Он летел по коридору, словно слепой, и направлялся прямо к ней. Заметил он девушку только тогда, когда чуть было не наскочил на нее. Раздался торжествующий визг. И ей показалось, что Фицко стал вдруг вырастать до великаньих размеров. Горбун изготовился к прыжку. Запрет госпожи не обладал такой силой, чтобы укротить жажду мщения, которая бешено бурлила в нем.
В первое мгновение Эржика смотрела на него в ужасе — в голове мелькнуло подозрение, не проведал ли он, кто именно прострелил ему руку.
— Помогите! — крикнула она что было сил.
Фицко хищно прыгнул — Эржика успела увернуться.
Горбун в прыжке вырвал раненую руку из перевязи.
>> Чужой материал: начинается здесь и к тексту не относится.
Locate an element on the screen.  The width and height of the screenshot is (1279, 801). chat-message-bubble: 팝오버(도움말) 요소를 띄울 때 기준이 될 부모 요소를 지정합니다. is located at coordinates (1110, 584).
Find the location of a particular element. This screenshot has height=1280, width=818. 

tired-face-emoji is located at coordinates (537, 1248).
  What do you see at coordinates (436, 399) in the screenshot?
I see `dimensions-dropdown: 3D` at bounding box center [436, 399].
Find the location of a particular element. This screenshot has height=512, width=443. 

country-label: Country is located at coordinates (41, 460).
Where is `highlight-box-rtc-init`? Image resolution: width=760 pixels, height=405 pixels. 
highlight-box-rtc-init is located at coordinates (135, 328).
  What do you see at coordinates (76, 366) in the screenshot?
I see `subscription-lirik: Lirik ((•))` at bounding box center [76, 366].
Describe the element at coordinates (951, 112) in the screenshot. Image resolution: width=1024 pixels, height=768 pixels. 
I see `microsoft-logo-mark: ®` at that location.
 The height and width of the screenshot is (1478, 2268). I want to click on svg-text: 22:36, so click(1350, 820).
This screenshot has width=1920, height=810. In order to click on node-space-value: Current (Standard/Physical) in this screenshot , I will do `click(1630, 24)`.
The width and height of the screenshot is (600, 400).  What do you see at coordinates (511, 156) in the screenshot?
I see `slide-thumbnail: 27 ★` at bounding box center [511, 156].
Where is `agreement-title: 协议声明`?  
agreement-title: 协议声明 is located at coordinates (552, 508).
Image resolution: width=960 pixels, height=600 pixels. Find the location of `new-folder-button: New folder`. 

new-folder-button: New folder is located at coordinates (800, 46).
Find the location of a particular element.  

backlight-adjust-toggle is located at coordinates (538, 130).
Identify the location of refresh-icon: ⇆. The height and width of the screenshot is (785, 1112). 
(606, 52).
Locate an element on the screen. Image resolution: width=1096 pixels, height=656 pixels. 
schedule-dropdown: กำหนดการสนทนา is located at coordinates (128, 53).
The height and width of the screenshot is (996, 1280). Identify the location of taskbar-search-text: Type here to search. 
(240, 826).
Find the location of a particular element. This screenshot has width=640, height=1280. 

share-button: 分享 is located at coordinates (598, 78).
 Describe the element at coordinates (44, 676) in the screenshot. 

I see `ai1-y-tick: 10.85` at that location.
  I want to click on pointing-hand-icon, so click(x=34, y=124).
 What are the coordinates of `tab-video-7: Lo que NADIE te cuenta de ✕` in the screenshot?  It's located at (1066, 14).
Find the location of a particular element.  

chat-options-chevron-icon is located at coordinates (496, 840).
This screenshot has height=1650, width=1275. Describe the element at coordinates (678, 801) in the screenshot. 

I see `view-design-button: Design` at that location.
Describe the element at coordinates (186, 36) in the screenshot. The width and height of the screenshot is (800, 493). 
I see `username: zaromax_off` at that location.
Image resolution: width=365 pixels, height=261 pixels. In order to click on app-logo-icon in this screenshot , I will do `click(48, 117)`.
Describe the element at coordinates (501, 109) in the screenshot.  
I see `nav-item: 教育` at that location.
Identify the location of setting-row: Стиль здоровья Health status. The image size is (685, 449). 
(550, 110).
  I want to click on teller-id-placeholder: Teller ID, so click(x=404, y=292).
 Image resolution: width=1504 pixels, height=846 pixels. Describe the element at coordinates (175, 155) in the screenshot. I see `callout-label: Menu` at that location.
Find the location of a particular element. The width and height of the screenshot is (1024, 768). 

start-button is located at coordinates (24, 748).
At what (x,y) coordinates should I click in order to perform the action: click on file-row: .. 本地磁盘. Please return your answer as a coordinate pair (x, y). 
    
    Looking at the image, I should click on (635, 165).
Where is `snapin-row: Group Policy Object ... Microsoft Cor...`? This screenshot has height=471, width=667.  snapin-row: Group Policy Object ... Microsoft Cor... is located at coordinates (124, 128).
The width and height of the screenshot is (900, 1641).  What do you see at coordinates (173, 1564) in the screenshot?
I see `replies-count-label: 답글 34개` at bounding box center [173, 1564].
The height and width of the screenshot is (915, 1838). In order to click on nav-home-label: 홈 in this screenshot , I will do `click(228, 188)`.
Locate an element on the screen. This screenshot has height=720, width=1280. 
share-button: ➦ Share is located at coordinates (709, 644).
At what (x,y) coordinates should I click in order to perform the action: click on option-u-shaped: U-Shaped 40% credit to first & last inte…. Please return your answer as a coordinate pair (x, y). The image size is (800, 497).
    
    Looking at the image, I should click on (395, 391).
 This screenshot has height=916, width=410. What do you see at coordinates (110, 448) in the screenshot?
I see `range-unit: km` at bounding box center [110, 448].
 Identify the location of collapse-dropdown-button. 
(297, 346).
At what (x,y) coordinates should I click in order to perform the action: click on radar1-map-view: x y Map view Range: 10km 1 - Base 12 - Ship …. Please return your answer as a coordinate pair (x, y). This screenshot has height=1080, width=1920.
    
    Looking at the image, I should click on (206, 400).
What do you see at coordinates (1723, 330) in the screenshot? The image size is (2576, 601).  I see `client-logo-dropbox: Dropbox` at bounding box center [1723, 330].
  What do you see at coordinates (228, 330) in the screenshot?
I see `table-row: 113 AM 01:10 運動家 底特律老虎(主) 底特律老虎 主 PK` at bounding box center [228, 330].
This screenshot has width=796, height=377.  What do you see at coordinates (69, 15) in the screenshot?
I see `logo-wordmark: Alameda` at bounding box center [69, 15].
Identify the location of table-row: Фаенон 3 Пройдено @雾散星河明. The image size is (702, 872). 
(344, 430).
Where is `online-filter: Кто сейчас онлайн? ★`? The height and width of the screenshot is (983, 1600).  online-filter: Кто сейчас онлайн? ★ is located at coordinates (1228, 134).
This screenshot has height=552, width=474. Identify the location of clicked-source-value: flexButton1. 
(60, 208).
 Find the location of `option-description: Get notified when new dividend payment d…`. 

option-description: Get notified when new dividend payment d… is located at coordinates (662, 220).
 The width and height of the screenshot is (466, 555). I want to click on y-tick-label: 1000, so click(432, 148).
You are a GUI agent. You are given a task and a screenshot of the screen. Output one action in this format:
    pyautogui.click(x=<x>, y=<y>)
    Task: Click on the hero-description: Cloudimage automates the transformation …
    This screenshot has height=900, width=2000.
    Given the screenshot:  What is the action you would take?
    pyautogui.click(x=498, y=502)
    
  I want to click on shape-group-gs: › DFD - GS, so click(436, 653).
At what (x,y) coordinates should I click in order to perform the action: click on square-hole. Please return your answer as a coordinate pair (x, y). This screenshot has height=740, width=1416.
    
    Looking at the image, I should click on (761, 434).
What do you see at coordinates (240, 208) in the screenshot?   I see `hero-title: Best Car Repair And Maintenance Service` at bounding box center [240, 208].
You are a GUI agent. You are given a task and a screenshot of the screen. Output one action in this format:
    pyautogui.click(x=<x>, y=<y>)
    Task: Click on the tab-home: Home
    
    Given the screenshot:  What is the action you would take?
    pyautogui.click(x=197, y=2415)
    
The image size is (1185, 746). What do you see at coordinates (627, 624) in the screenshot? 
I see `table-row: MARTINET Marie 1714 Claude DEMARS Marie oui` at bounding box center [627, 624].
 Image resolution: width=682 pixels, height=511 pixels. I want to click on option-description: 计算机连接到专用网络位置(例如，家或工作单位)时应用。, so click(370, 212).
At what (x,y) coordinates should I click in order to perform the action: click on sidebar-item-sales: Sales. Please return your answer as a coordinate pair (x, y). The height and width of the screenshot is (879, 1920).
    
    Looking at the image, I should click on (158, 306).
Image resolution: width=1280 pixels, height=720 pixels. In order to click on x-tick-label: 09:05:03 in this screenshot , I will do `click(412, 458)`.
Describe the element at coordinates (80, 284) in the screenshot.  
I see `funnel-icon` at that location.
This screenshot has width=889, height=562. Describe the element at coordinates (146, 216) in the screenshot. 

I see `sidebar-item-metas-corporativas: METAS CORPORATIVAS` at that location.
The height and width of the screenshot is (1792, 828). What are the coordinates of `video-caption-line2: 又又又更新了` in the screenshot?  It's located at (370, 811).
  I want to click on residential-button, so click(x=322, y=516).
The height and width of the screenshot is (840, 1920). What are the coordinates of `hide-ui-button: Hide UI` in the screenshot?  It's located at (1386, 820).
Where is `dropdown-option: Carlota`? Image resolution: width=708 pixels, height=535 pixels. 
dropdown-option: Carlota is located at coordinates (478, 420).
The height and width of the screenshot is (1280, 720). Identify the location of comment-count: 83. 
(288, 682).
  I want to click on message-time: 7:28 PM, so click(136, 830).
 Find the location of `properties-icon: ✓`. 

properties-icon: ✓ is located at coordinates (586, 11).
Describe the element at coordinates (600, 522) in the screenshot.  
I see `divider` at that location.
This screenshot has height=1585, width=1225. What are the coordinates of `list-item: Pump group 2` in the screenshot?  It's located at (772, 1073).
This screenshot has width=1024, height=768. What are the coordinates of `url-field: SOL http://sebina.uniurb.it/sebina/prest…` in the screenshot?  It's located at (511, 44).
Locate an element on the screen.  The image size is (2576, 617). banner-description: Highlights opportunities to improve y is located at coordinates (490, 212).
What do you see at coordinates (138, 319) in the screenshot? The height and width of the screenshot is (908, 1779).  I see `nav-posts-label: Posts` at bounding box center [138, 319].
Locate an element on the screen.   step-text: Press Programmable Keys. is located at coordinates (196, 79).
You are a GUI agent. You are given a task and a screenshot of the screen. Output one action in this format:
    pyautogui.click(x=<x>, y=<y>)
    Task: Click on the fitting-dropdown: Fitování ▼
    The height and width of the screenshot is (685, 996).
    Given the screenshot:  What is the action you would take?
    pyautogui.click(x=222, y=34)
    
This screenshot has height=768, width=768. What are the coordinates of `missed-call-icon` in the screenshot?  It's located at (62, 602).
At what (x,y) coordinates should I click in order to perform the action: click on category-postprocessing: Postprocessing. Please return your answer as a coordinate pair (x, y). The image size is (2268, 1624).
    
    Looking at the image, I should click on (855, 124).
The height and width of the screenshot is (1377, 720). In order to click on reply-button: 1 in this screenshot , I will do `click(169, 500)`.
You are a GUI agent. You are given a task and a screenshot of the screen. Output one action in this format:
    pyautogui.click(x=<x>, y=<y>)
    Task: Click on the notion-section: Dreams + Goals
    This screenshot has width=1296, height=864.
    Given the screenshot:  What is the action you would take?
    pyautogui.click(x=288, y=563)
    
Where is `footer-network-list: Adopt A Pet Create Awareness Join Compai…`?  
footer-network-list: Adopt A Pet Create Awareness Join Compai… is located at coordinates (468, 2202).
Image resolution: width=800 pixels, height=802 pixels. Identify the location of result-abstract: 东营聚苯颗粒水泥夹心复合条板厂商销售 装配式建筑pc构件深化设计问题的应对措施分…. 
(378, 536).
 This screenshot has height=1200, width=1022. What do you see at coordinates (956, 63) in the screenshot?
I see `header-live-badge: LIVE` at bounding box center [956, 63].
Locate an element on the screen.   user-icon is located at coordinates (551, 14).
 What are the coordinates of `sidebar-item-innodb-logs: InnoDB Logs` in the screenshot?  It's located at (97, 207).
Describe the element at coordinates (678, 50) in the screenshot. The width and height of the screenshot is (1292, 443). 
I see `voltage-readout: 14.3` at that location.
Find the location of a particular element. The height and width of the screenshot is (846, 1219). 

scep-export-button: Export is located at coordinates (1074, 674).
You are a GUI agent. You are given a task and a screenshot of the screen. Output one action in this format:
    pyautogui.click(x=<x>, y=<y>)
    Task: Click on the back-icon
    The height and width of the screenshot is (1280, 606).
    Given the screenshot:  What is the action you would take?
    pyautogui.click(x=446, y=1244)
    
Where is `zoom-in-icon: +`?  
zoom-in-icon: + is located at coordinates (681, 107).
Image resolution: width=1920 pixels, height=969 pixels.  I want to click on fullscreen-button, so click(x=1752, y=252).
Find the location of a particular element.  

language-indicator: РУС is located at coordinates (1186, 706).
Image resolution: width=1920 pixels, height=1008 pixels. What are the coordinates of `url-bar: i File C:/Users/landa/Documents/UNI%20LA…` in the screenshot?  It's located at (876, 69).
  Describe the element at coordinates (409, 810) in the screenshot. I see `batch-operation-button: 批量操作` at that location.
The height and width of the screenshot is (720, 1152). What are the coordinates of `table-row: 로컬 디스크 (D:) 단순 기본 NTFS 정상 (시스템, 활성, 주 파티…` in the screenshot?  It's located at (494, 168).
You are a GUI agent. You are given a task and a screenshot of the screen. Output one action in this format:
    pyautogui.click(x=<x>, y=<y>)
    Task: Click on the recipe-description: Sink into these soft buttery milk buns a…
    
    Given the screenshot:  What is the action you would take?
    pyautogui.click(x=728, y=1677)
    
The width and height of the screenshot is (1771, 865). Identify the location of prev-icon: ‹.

Затем обе его руки уперлись в пустоту, ноги также. Он упал — по коридору прокатился гул. Эржика опрометью бросилась бежать. Фицко выругался, вскочил на ноги и кинулся за ней.
Из гостевой залы в это мгновение выбежал пандурский капитан. Эржика наскочила на него. Он зашатался, но не упал, даже подхватил ее.
Следом за капитаном в коридоре показалась Алжбета Батори. Фицко мгновенно заметил ее, остановился как вкопанный — словно перед ним выросла непреодолимая стена. На его внезапно побледневшем лице отразился дикий страх, он затрясся всем телом. Алжбета Батори по одному виду Эржики, дрожавшей в объятиях капитана, и Фицко, стоявшего перед ней в немом ужасе, догадалась, что произошло в коридоре.
— Фицко! — крикнула она, приходя в бешенство от гнева и возмущения. — Ты играешь с собственной жизнью. Ты нарушил мой запрет!
Эржика вырвалась из рук капитана и снова бросилась было бежать, но ее пригвоздило к месту жестокое зрелище: Алжбета Батори яростно стегала Фицко хлыстом капитана. Он стоял на коленях, а мелькавший кнут, от которого он не осмеливался обороняться даже руками, настигал его снова и снова. Лицо было все залито кровью. Вид у него был самый униженный.
Устав от ударов, госпожа отбросила кнут и сказала капитану:
— Капитан, выгоните этого негодяя во двор, пусть он там уляжется на «кобылу», а гайдуки отвесят ему сотню палочных ударов.